(DATA FOR PROCESSING Opens)
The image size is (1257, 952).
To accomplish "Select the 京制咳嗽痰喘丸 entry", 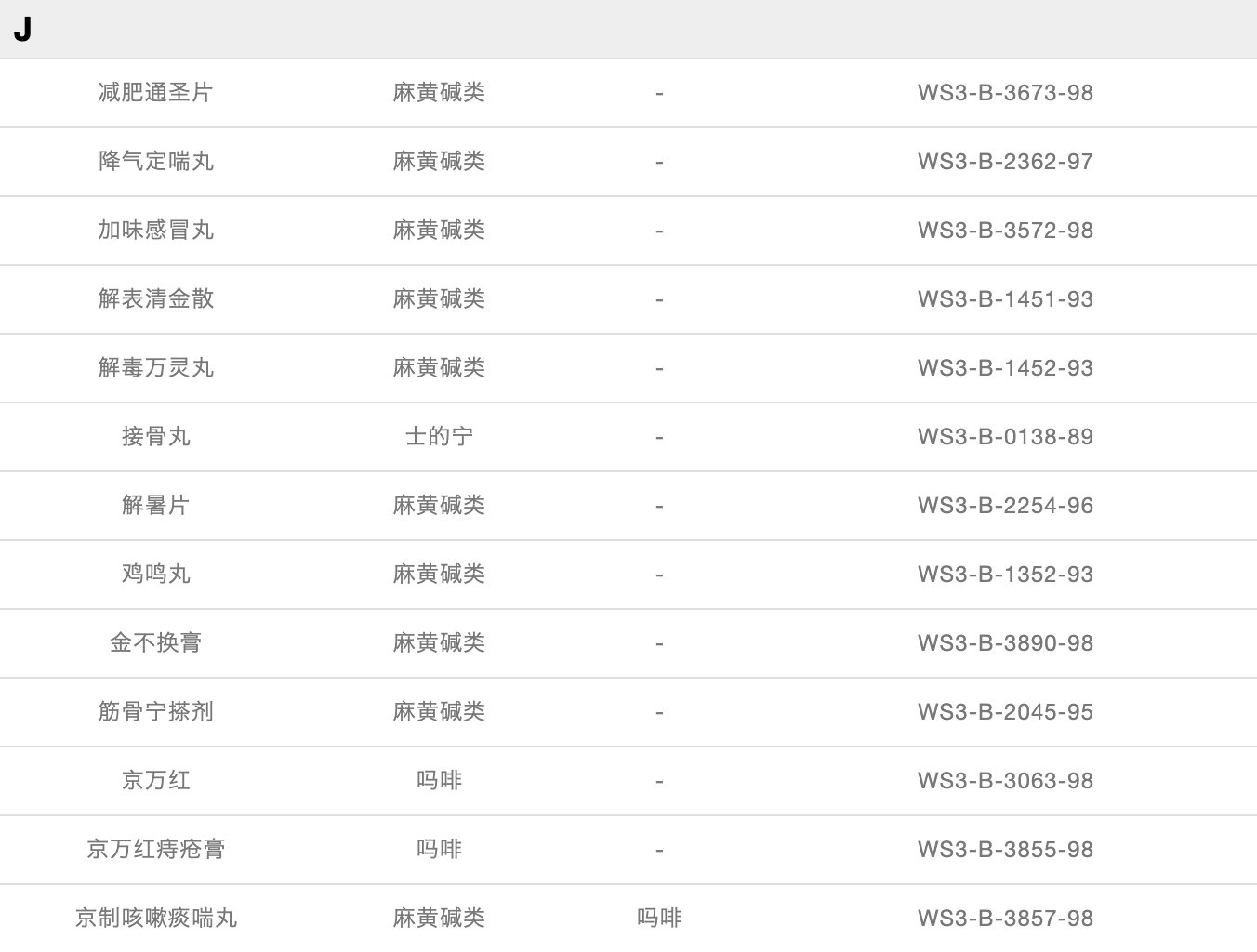I will pos(156,919).
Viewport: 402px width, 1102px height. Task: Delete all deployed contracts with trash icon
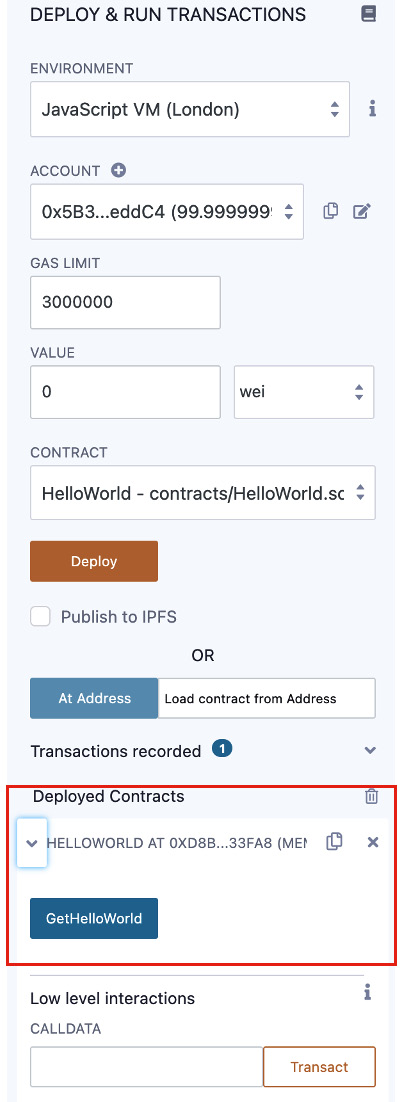click(x=371, y=796)
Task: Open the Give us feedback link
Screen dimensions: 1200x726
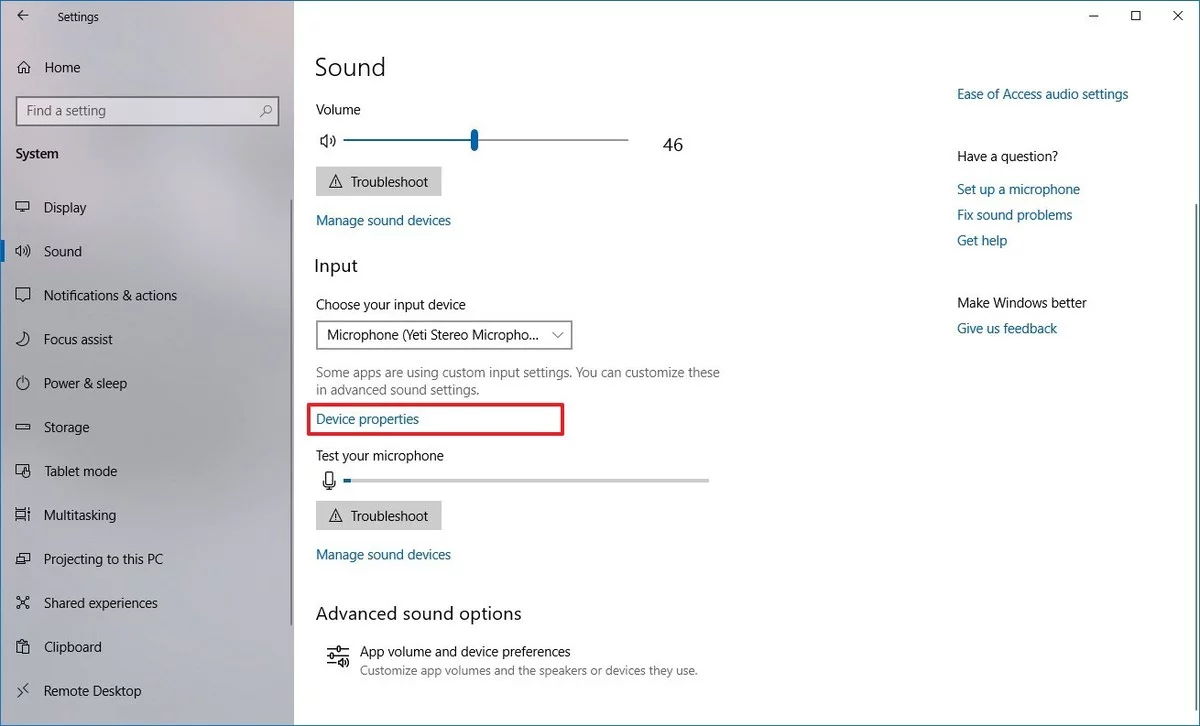Action: (x=1006, y=328)
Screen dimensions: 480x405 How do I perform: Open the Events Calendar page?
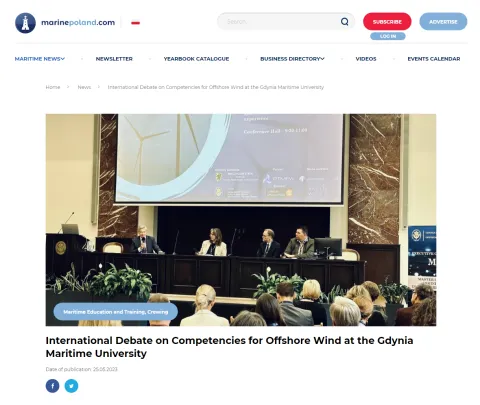pos(434,59)
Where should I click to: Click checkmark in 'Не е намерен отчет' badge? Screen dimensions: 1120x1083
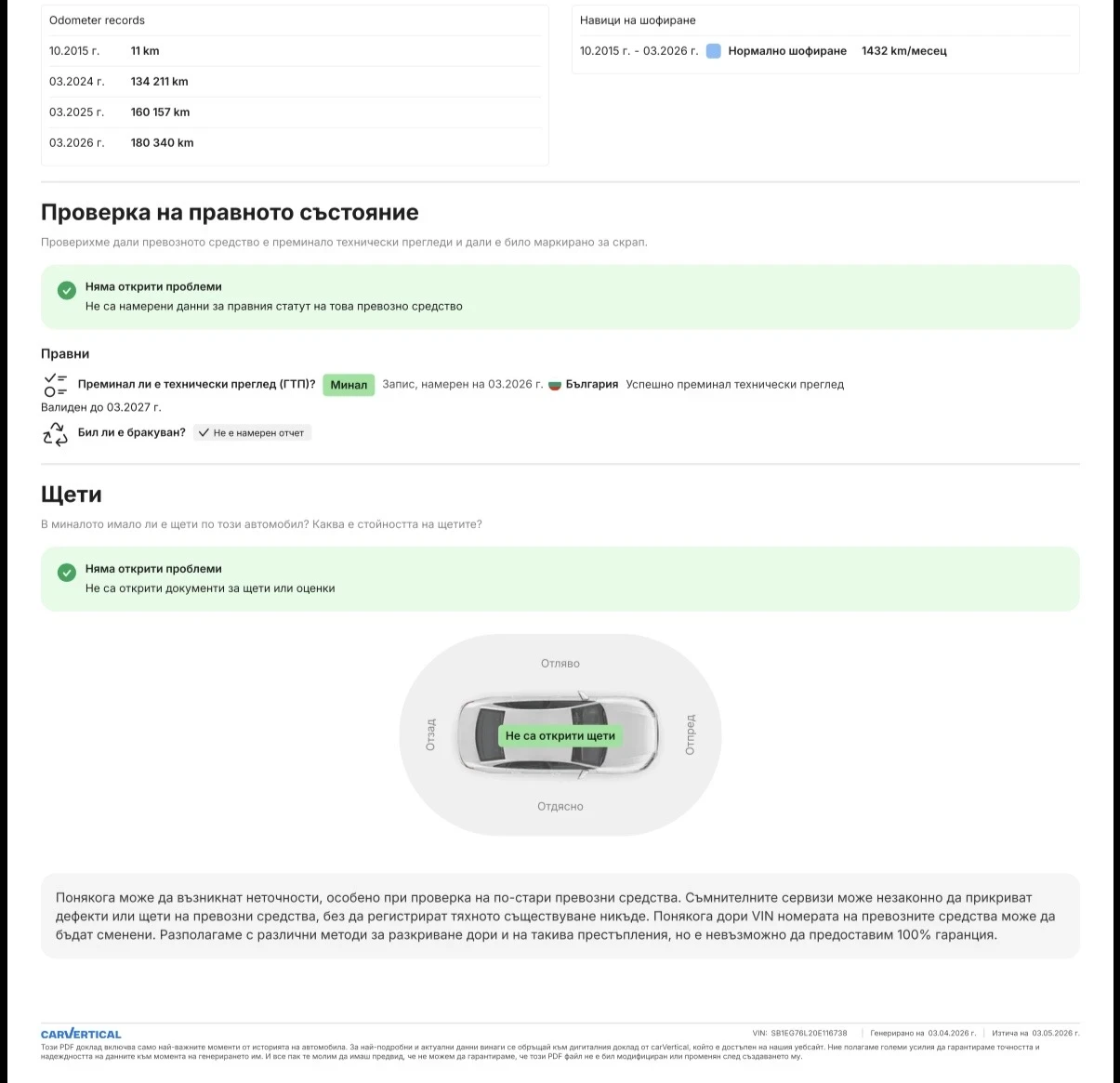coord(204,433)
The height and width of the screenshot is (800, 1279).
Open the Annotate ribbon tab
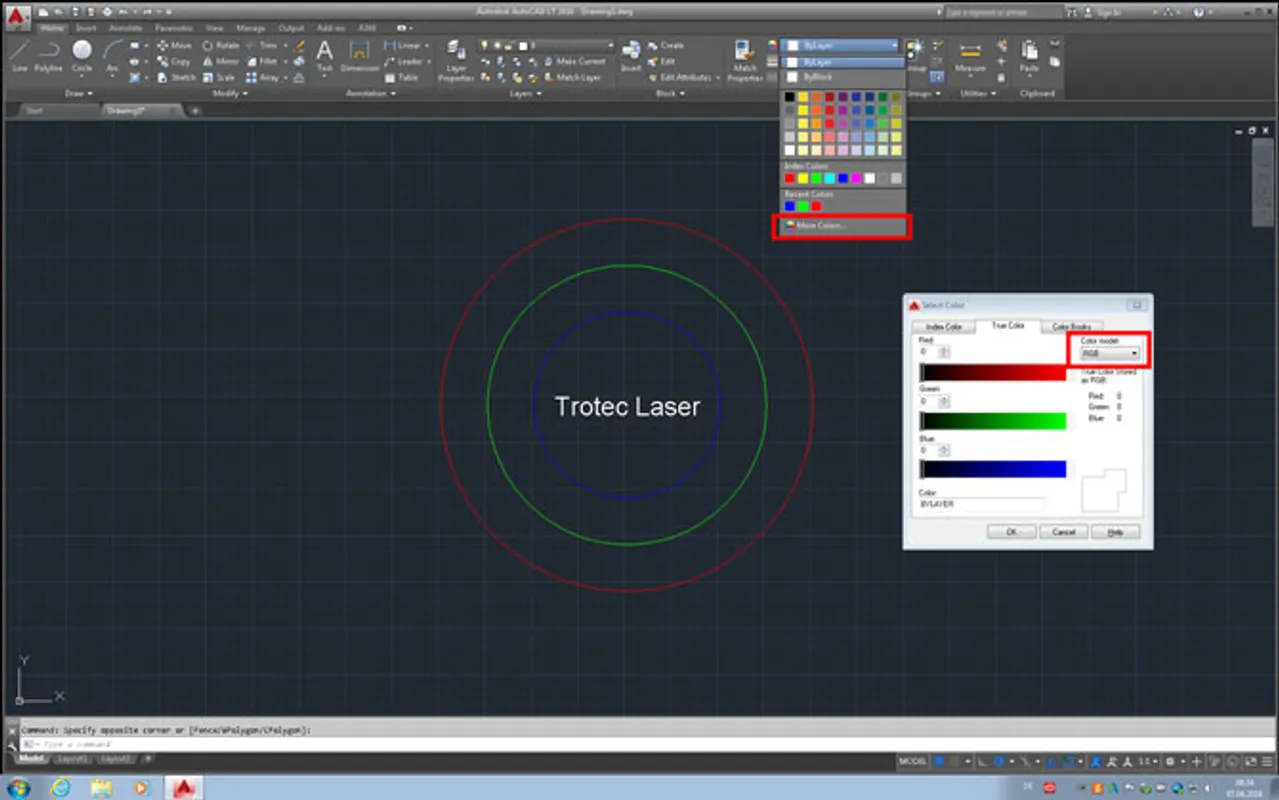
(DATA FOR PROCESSING Closes)
Start at the line that contains "Screen dimensions: 1200x726" and retype every line through the end of the entries above, both ends included. Exclude all pictures.

_RESULT_:
Screen dimensions: 1200x726
Action: (x=1006, y=328)
Screen dimensions: 480x405 How do I perform: Open the Events Calendar page?
pos(434,59)
Where should I click to: Click checkmark in 'Не е намерен отчет' badge? Screen dimensions: 1120x1083
coord(204,433)
The height and width of the screenshot is (800, 1279).
Open the Annotate ribbon tab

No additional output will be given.